QUESTION 2 - What can I do about it?

ANSWER 1 - Moan. I do like a good moan.

ANSWER 2 - Blame someone else. Agents. Publishers. The economic crisis. The changing book world. Evil leprechauns?

ANSWER 3 - Change.

So, that first involves working out what needs changing. It means evaluating my writing from a different perspective and making use of what I've learned. Not just about writing but about the business of publishing also.

...................................................Cue much wailing and gnashing of teeth...............................................

                                                    Wait for eureka moment...

                                                                A- Ha!

Perhaps my problem is that I write organically. By that I mean that I write from an idea and a voice. I don't have any plan or plot in place before I start. I haven't thought through character motivations or themes or the wider picture in any way. Basically I make it up as I go along!
This has caused problems and led to huge rewrites and very intensive editing and still not working out as well as it should.

SOLUTION - Try planning.

So with my third book instead of jumping straight in like usual I've spent time working out an outline, looking at the themes I want to explore and developing my character motivations before I start. I've worked out the back story, I've drawn maps and surprisingly I've found it all quite enjoyable.
I'm not being too rigid, I don't have everything worked out and I'm happy to let a certain amount happen on the page but it's certainly a new way of working.

I'm hoping this will ensure a good structure to my book and allow me to develop themes and motivations as I go rather than trying to squash them in later during revision. I'd also like to think it will make the story deeper and stronger.
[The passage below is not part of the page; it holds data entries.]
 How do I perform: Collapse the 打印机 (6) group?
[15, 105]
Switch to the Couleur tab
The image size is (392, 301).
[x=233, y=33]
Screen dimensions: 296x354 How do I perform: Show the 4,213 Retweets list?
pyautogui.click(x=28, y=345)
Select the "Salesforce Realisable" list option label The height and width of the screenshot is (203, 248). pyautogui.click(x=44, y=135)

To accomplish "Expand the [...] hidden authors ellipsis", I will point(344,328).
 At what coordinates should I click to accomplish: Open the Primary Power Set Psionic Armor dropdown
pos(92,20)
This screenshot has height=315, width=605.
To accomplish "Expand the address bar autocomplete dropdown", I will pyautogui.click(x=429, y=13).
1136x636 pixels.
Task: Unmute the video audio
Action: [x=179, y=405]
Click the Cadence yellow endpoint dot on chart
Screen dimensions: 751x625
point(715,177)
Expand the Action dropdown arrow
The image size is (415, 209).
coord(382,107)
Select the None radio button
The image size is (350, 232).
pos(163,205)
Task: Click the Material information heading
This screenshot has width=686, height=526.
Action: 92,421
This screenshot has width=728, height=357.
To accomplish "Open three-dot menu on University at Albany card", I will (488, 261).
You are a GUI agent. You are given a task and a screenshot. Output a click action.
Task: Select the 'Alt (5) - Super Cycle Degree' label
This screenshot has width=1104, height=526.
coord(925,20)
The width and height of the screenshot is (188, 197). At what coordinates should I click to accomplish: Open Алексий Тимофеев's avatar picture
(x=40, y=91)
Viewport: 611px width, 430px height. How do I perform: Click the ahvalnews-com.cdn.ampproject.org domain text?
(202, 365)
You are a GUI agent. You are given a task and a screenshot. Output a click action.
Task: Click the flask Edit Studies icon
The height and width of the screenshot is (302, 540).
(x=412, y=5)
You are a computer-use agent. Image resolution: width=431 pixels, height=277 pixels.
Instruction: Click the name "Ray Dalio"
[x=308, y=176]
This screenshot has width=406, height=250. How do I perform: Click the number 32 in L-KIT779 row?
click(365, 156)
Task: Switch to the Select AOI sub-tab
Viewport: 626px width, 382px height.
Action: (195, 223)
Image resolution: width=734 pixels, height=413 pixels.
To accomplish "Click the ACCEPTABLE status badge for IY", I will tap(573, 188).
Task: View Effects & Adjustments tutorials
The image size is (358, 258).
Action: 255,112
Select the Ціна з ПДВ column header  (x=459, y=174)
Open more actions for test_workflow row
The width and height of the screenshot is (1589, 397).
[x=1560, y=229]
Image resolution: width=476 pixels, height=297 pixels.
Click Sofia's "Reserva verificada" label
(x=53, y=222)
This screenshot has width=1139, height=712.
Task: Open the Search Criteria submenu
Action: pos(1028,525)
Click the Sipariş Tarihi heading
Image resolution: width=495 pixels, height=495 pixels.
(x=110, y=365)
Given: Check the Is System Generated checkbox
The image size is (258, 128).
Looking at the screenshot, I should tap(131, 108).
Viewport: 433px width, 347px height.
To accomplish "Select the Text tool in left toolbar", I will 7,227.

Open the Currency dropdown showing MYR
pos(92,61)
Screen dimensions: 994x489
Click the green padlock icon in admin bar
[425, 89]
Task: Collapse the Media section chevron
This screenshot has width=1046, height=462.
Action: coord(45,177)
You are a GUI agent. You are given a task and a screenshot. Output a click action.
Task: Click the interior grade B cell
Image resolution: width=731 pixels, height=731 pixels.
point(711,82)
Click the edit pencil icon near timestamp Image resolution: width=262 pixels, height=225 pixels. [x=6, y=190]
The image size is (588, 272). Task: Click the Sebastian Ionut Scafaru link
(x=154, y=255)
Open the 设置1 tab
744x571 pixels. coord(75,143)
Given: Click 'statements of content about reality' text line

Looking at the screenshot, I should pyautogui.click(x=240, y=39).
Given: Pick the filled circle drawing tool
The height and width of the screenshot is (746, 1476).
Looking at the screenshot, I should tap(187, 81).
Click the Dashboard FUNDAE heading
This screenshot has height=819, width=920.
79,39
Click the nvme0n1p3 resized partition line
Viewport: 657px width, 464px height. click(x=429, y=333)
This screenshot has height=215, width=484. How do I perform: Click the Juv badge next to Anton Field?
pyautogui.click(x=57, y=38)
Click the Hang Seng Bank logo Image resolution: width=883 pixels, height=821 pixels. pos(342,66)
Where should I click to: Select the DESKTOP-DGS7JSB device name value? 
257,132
Well I haven't finished my first draft yet but I am a third of the way through and feeling very positive. Some of the fear and panic I usually encounter when I can't figure out what to do next or how to make something happen has disappeared because I've already worked it out.
Also I know what I need to seed in my story, what I have to focus on to make my characters motivations clear and that makes my writing more polished.

Of course it might not work. It might not be the answer but it's helping me and being able to try new methods and work differently is beneficial to me as a writer I believe. I still may be years away from the perfect book but I do feel that I've reached the next stage of my journey.

So what do you do? Planner or not? Do you have any tips that work for you??